Give back exactly the lines from the "Given: Select the 3D Cursor tool" line to the final line of the records, and only those, minus any pictures.

•••

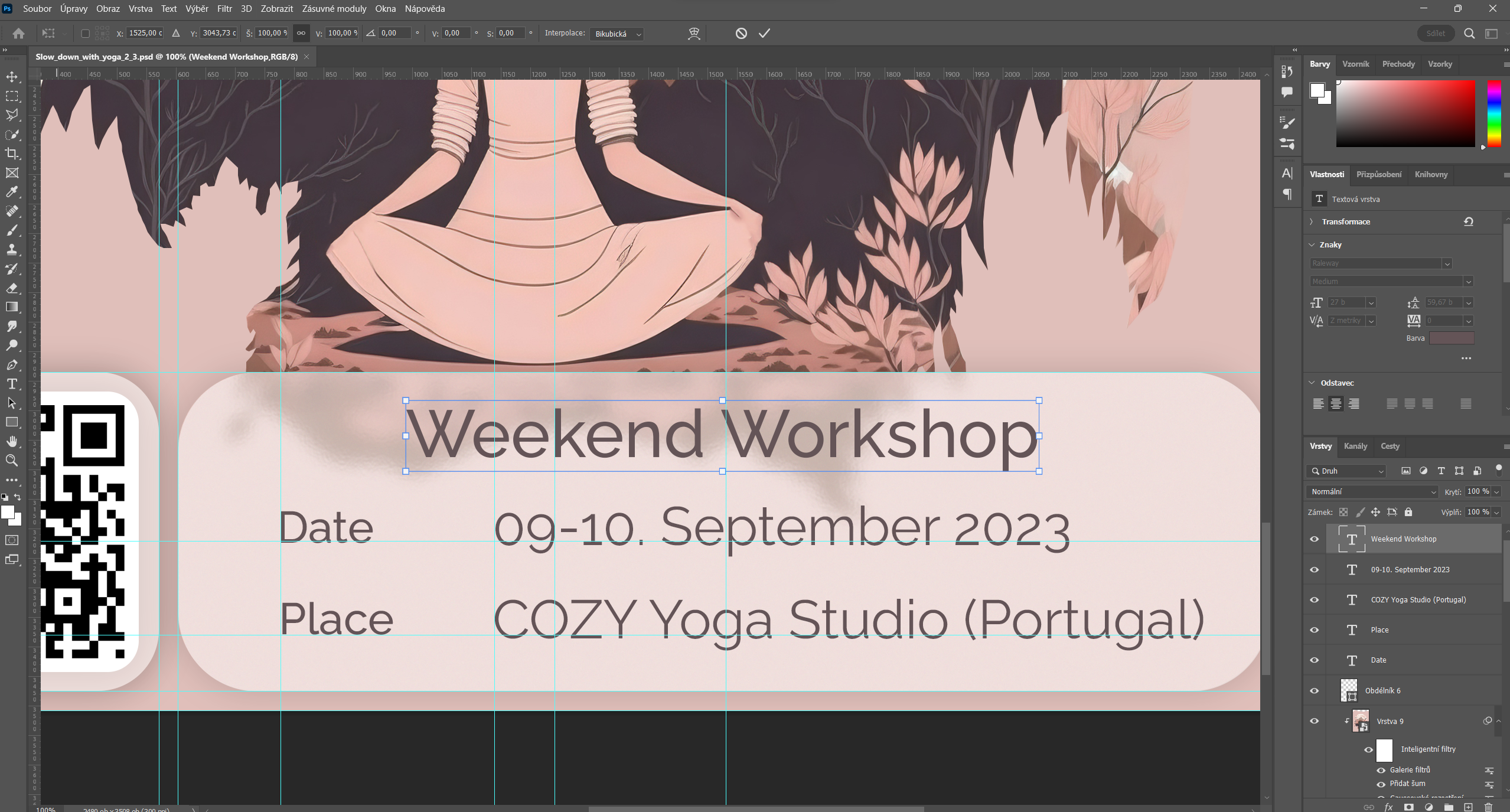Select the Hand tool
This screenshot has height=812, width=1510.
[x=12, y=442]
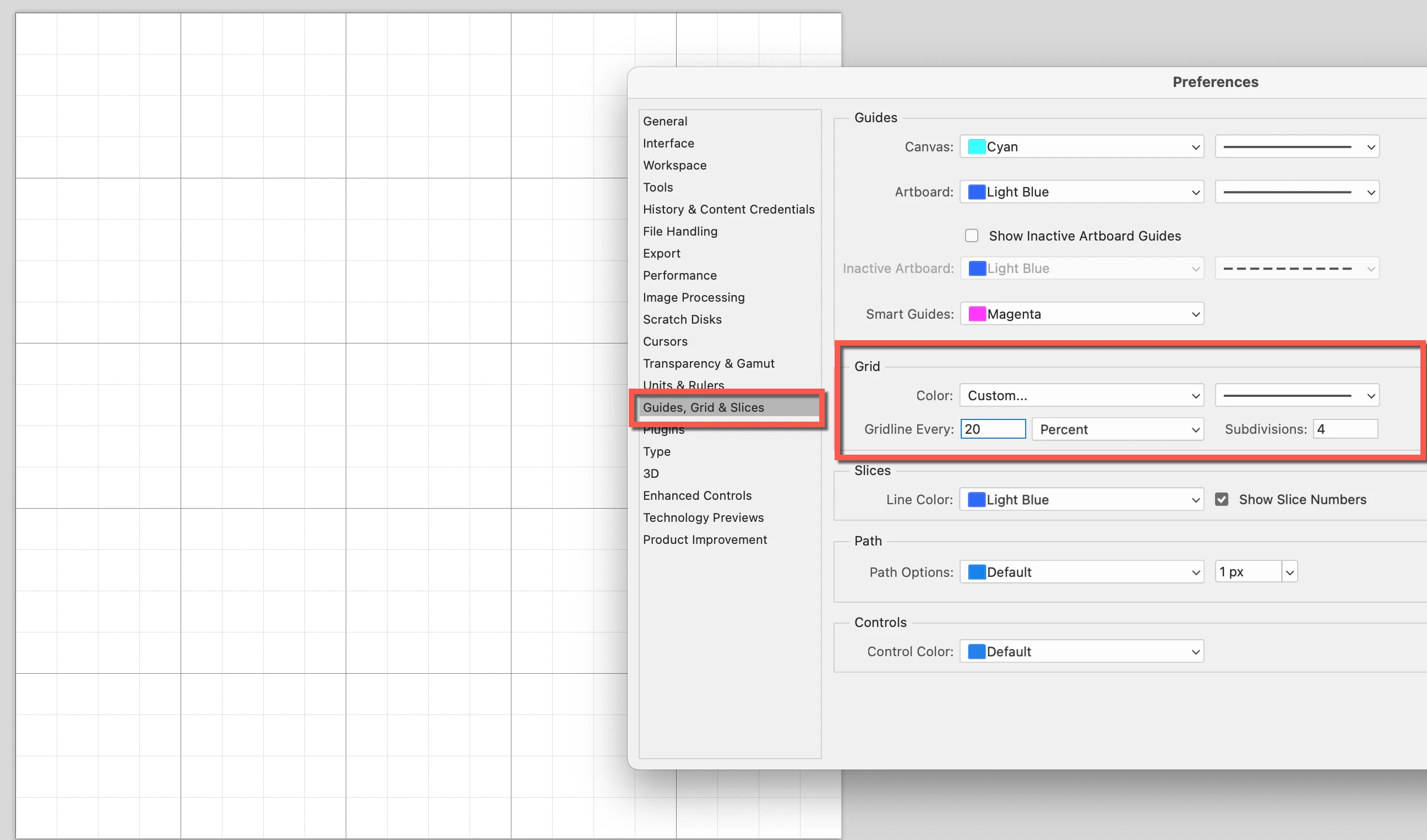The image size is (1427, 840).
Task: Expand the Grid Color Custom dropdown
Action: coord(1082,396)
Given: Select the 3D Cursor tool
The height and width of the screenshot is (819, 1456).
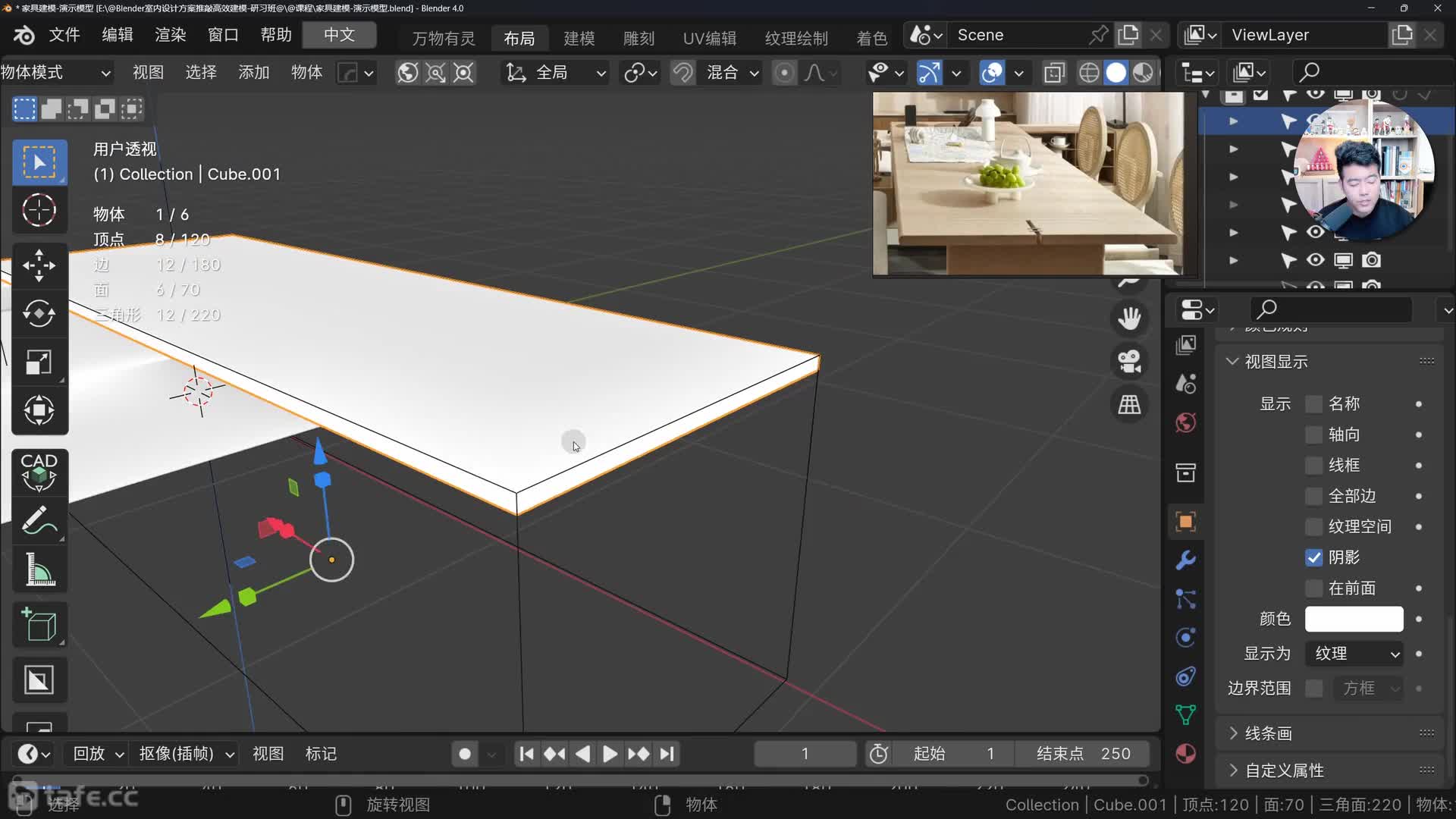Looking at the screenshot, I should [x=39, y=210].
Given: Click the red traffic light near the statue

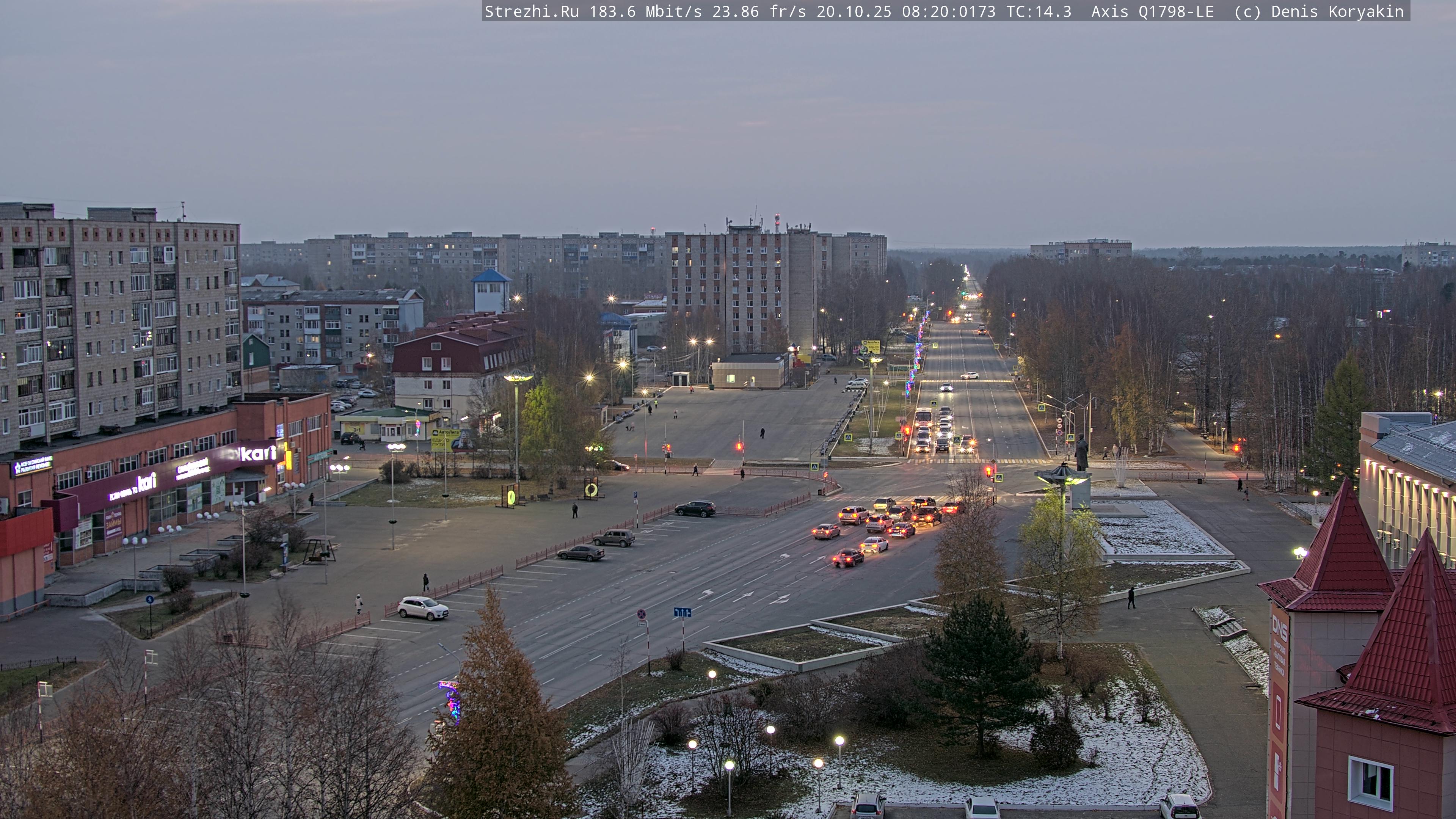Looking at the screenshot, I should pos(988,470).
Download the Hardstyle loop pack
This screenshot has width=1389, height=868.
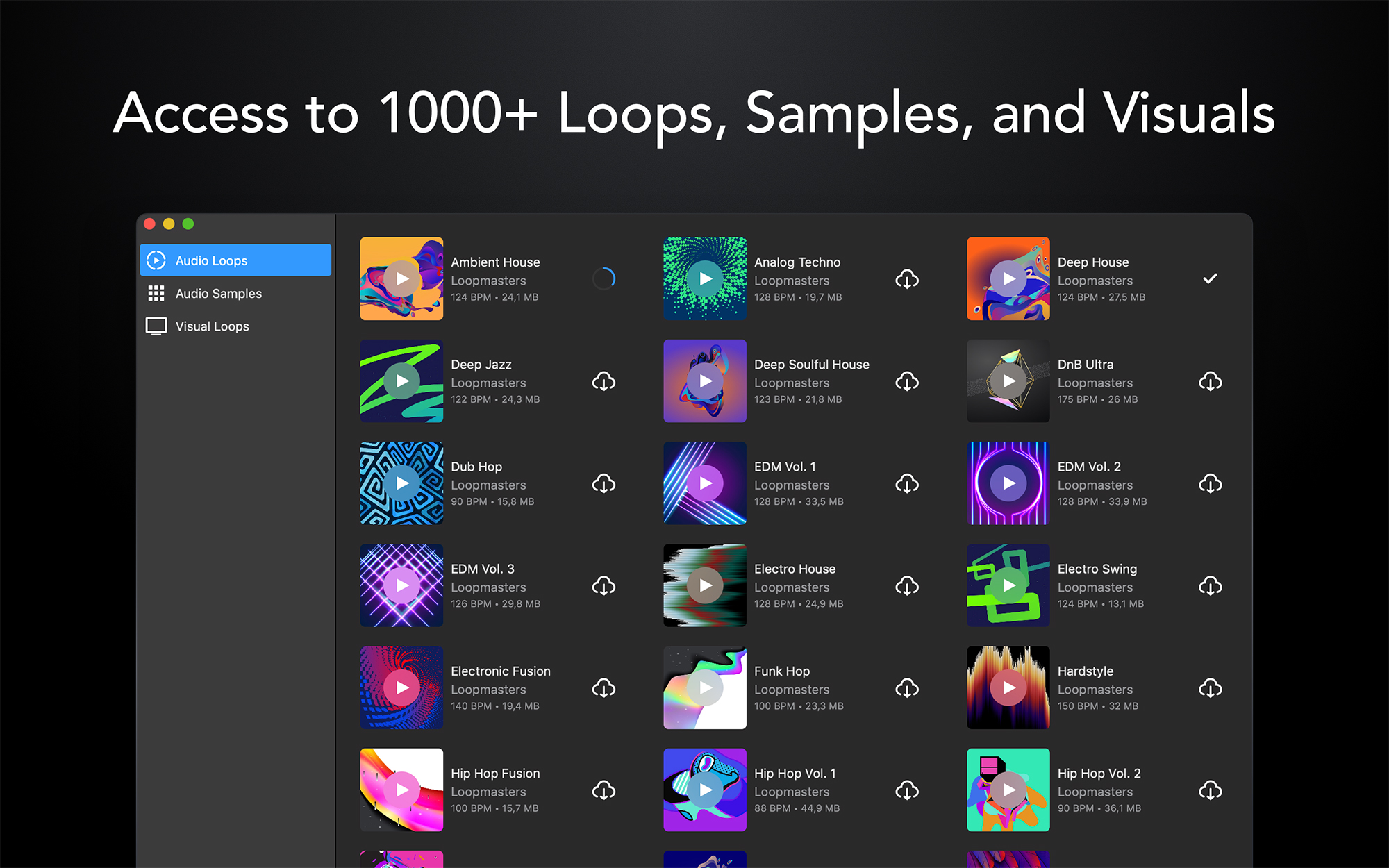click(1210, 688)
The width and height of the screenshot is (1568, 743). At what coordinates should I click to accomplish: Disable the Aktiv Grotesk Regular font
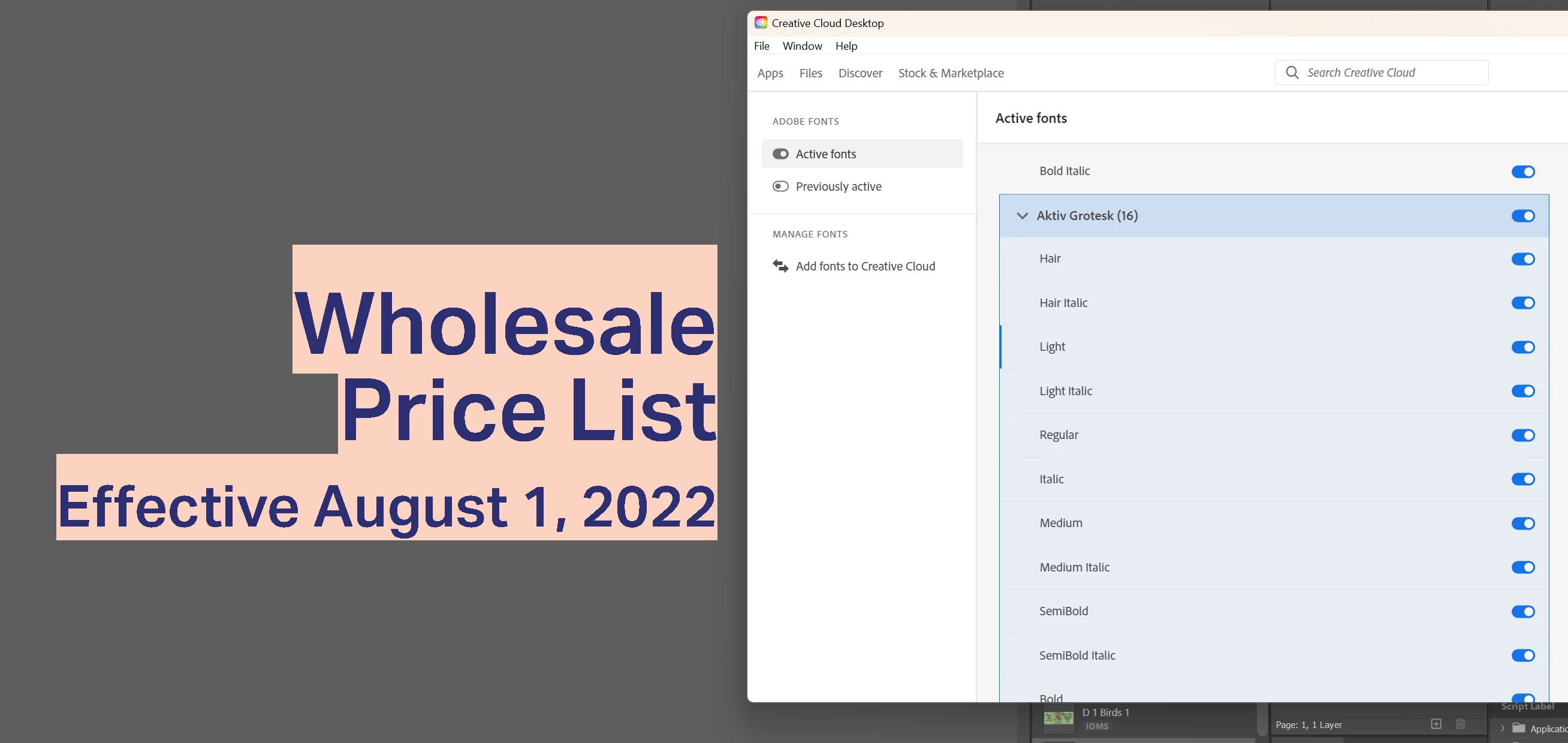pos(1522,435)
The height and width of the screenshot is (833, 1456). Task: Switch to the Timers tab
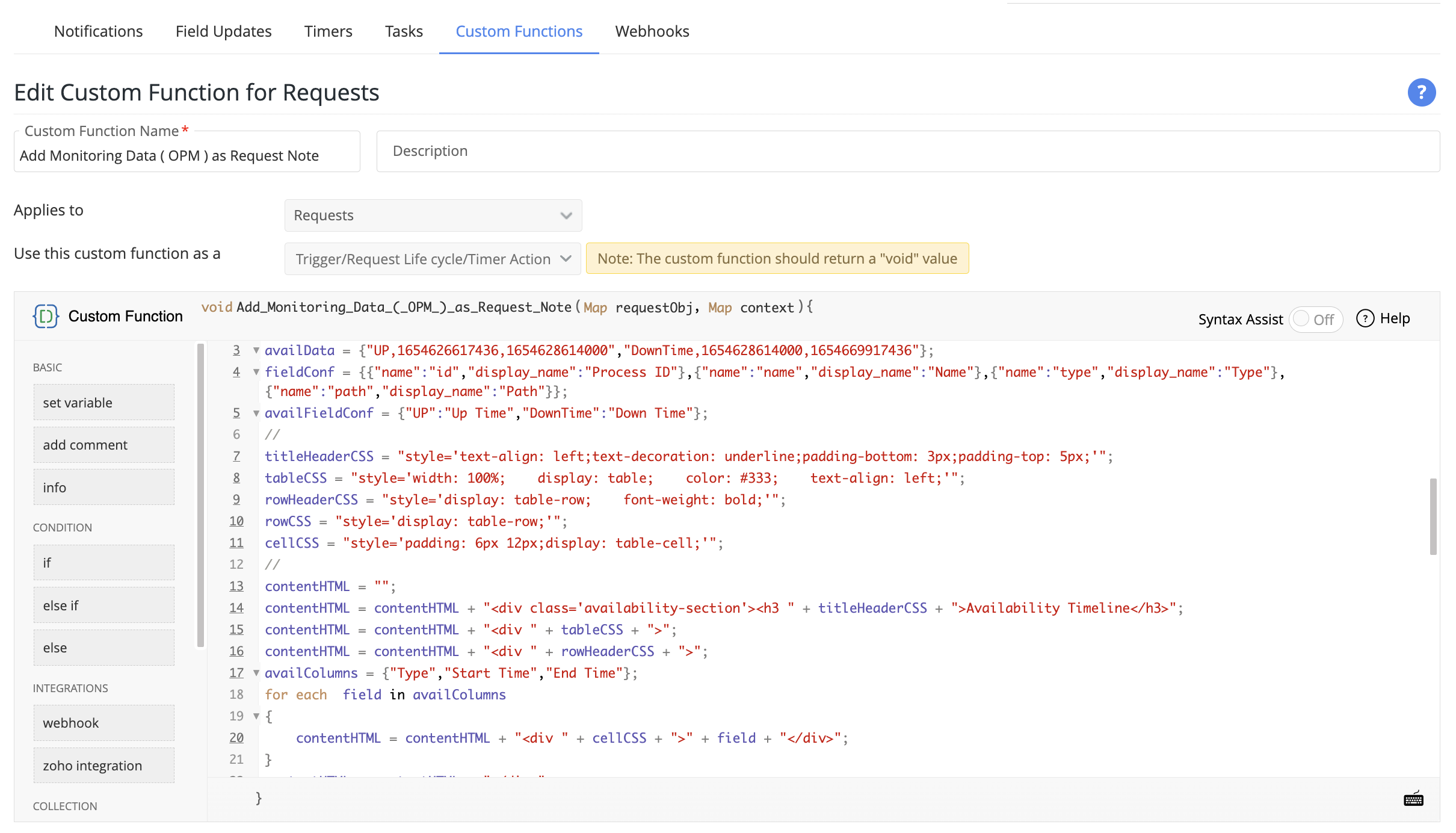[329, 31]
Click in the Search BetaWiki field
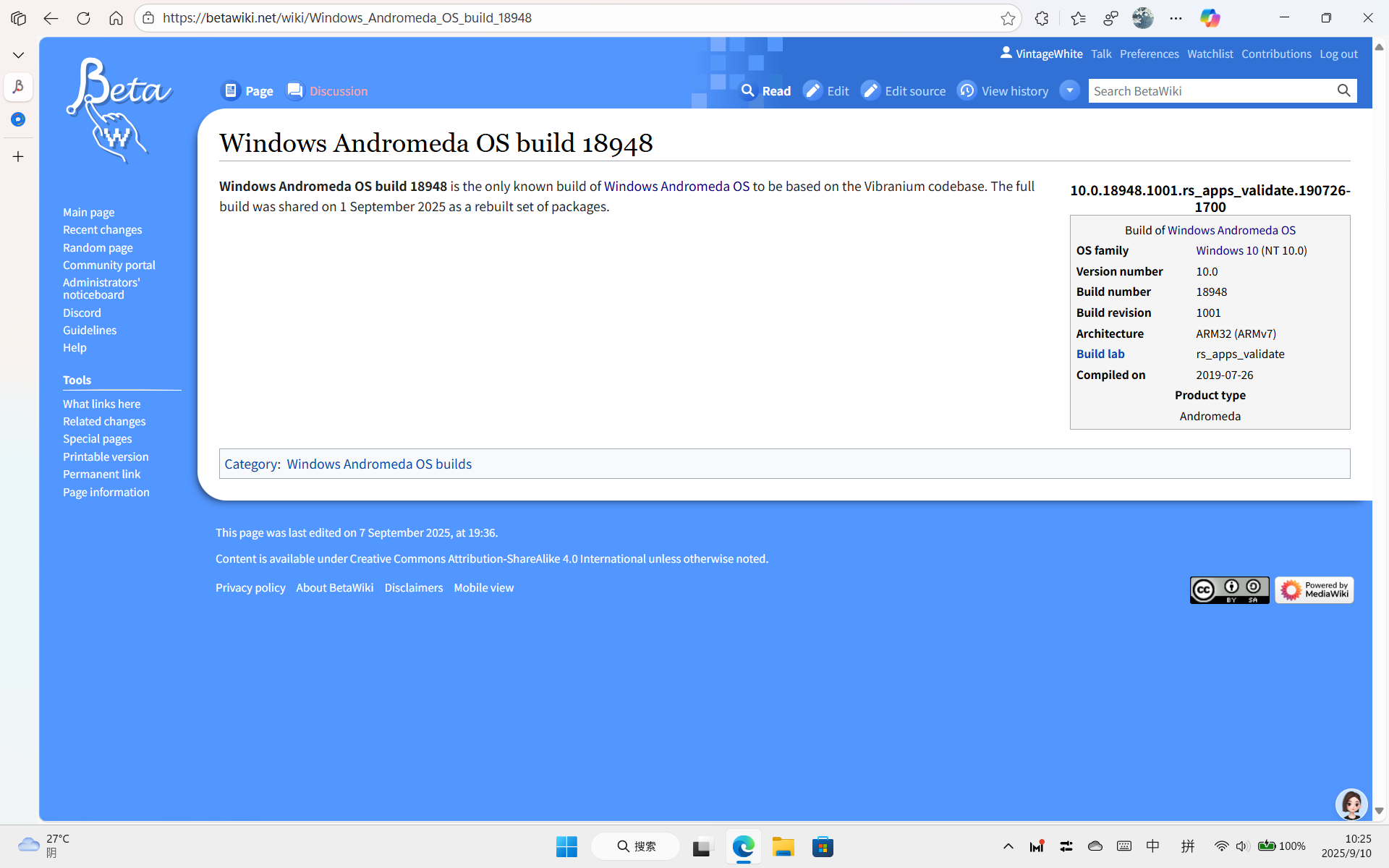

•••

### Written solution
Given: Select the 3D Cursor tool
The height and width of the screenshot is (819, 1456).
Looking at the screenshot, I should [x=39, y=210].
Given: Click the red traffic light near the statue

Looking at the screenshot, I should pos(988,470).
Download the Hardstyle loop pack
This screenshot has width=1389, height=868.
click(1210, 688)
The width and height of the screenshot is (1568, 743). At what coordinates should I click to accomplish: Disable the Aktiv Grotesk Regular font
pos(1522,435)
The height and width of the screenshot is (833, 1456). Task: Switch to the Timers tab
[329, 31]
Click in the Search BetaWiki field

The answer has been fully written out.